> **REQUIREMENT**: For the entries below, the expected answer is the line with "has height=817, width=1456.", the line with "You are a computer-use agent. The image size is (1456, 813).", and every line between them, exactly as written, and nothing more.

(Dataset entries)

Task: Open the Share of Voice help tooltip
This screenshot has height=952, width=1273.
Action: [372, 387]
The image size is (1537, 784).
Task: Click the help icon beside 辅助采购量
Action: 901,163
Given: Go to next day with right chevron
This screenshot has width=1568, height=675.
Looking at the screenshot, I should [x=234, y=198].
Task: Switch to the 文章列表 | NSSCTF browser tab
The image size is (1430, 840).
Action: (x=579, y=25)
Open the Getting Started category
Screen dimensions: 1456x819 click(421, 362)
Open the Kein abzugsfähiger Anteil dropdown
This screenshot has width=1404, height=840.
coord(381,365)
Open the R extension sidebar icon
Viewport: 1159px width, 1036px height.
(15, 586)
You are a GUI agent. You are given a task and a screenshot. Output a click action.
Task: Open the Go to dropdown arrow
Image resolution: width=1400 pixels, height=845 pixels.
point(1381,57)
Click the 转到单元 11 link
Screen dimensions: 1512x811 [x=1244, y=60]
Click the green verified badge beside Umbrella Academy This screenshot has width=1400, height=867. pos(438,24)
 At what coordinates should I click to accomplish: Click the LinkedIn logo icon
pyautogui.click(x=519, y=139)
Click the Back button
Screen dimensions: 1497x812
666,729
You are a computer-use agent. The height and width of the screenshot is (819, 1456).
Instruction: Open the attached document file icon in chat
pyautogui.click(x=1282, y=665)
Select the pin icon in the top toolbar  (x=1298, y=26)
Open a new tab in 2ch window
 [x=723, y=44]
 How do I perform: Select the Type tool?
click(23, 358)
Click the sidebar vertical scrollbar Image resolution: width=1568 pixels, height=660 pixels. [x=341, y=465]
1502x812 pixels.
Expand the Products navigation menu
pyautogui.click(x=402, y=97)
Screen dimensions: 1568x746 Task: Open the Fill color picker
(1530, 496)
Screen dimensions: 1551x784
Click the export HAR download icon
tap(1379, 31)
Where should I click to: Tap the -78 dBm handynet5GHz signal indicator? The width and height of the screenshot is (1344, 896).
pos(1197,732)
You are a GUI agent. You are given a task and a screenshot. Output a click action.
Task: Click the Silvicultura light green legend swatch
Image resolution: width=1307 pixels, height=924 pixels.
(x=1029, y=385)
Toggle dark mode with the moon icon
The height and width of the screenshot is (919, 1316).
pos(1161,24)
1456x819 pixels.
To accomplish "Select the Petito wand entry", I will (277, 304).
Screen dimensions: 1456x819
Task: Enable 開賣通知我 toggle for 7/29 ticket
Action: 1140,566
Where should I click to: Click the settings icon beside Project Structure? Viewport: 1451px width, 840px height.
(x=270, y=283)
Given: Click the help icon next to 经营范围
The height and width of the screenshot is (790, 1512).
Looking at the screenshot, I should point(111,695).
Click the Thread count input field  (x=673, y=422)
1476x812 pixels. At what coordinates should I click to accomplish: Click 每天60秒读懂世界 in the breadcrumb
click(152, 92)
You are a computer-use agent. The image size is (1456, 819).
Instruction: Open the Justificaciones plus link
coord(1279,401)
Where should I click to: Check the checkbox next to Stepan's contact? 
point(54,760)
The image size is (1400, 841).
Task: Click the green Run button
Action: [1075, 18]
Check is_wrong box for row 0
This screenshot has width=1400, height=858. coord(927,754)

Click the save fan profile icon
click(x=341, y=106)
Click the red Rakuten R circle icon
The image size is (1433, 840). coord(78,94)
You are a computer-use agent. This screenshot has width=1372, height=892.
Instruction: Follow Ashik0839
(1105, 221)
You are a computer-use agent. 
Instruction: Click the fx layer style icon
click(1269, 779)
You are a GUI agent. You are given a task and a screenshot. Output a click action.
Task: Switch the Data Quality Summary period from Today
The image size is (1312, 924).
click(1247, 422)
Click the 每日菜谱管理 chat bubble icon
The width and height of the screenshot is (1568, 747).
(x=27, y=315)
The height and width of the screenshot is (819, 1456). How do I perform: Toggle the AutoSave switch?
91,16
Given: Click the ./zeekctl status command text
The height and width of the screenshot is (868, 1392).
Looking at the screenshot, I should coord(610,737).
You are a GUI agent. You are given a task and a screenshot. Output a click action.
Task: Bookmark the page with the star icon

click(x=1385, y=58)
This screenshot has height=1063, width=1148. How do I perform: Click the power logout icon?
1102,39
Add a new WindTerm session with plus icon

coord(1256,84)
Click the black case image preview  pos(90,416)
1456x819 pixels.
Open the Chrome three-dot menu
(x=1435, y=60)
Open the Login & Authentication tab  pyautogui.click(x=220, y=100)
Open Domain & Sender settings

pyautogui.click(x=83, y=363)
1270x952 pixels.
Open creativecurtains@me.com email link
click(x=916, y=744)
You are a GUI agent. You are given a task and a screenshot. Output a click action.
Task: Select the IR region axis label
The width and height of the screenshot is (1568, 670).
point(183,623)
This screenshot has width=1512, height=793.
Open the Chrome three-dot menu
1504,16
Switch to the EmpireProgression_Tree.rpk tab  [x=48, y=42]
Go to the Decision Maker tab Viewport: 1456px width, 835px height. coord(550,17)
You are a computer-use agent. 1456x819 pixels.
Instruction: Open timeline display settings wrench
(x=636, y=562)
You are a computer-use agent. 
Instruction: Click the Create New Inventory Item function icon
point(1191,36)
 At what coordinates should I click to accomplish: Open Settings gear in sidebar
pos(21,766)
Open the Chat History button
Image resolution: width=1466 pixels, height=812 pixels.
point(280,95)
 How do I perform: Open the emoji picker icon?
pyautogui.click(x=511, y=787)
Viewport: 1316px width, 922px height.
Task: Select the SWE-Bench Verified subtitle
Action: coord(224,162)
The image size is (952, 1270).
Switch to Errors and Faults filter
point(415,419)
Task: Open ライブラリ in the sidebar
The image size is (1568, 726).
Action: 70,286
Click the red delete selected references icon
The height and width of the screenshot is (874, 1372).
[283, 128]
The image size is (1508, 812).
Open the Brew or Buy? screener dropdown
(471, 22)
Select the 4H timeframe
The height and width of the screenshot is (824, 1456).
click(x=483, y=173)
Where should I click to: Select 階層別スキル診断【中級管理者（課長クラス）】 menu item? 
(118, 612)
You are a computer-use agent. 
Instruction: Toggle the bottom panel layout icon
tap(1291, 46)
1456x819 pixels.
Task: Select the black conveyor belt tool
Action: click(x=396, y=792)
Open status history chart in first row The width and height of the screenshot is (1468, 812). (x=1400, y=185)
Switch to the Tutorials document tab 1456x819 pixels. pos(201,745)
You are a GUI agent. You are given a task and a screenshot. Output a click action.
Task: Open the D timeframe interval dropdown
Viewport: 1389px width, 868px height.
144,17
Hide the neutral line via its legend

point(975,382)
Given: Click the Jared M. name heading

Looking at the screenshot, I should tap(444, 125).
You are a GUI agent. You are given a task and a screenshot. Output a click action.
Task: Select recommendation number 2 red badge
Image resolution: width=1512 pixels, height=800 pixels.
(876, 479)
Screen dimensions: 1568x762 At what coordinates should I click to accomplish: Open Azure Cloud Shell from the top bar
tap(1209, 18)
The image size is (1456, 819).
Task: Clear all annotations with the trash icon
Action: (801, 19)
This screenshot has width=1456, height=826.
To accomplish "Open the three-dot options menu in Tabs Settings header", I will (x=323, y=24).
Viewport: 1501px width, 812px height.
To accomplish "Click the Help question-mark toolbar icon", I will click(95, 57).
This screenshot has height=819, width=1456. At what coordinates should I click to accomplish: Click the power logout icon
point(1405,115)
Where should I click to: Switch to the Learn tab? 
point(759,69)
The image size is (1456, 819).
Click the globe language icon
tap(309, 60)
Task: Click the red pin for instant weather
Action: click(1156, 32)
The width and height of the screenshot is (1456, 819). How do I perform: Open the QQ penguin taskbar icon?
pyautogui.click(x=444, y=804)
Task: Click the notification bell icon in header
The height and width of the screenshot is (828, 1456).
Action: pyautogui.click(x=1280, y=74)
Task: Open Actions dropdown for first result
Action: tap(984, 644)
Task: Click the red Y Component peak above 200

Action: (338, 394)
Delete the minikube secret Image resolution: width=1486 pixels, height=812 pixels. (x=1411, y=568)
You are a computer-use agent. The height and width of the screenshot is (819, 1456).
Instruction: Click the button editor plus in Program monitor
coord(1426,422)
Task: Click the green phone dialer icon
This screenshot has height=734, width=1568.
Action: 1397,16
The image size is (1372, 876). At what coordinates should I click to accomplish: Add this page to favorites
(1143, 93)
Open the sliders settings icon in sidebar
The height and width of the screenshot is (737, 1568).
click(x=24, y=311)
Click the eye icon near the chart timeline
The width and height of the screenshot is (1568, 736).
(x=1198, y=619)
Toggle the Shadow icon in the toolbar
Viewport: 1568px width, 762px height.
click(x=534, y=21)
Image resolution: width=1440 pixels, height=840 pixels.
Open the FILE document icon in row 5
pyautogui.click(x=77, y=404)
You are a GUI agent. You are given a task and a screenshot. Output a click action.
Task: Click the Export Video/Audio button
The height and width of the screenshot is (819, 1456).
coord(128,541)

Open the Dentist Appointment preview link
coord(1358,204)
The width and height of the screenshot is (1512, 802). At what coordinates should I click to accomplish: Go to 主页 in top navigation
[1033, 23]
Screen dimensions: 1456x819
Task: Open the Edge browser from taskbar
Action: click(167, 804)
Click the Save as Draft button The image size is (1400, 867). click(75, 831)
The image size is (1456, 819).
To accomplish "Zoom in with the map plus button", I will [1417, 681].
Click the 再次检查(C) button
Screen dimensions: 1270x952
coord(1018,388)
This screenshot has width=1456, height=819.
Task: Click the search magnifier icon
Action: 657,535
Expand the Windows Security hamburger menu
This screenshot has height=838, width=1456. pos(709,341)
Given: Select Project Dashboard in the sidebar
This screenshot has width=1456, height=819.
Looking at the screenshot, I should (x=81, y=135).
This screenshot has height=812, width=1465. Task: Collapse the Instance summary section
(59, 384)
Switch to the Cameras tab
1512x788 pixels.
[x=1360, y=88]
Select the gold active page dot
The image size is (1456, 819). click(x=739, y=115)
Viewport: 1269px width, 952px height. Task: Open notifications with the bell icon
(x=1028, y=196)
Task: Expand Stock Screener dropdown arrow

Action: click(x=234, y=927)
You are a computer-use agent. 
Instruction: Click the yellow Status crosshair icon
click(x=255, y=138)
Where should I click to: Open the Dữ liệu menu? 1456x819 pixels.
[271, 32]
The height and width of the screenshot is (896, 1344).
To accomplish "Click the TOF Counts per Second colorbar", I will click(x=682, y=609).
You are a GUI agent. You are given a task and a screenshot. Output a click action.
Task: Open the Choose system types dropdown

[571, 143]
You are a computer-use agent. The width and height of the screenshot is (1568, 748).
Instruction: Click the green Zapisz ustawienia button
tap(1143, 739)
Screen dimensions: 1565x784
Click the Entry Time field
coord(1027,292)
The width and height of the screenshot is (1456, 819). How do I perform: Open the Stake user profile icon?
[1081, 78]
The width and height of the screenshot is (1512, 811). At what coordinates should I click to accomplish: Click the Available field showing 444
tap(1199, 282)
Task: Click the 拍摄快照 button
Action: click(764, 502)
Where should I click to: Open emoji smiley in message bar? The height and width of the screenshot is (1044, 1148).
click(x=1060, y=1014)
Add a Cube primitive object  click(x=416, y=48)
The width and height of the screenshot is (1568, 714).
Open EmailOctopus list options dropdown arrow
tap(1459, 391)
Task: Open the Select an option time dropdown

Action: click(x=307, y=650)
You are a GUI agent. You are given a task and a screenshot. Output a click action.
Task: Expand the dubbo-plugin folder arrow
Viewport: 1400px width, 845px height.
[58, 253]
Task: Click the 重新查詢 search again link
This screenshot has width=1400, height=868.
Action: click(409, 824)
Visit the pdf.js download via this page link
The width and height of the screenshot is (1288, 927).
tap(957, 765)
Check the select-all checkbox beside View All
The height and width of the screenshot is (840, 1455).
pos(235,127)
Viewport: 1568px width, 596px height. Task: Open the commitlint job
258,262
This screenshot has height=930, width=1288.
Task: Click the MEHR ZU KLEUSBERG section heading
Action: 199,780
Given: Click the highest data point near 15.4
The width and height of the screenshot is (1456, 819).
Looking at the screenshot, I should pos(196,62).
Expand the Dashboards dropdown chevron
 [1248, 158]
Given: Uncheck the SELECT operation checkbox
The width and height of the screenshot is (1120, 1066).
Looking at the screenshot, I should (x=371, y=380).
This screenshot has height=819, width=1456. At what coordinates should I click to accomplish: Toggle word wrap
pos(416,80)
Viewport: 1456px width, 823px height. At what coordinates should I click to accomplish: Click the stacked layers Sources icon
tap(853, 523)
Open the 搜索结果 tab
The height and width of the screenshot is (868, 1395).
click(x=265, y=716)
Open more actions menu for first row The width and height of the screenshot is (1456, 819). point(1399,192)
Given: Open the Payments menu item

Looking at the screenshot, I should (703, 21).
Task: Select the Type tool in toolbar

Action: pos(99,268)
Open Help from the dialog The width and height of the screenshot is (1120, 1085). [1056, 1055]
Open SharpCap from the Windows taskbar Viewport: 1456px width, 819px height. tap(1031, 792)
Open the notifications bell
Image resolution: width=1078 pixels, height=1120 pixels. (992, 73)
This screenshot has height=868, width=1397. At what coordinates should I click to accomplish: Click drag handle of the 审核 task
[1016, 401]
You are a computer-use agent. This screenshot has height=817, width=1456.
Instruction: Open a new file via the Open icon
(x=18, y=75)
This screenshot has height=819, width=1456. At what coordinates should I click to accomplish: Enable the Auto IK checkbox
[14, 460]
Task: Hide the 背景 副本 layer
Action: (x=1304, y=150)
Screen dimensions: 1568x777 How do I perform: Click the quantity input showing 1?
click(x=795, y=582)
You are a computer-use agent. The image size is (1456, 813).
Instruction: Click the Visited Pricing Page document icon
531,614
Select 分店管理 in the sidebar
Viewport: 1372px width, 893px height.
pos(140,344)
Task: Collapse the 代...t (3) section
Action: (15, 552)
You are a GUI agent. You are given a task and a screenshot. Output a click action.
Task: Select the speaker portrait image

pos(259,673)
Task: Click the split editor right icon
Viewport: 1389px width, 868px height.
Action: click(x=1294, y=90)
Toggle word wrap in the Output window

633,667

> **FINISHED TASK**:
You are a computer-use agent. This screenshot has height=817, width=1456.
Instruction: Open a new file via the Open icon
(x=18, y=75)
This screenshot has height=819, width=1456. At what coordinates should I click to accomplish: Enable the Auto IK checkbox
[14, 460]
Task: Hide the 背景 副本 layer
Action: (x=1304, y=150)
Screen dimensions: 1568x777 How do I perform: Click the quantity input showing 1?
click(x=795, y=582)
You are a computer-use agent. The image size is (1456, 813).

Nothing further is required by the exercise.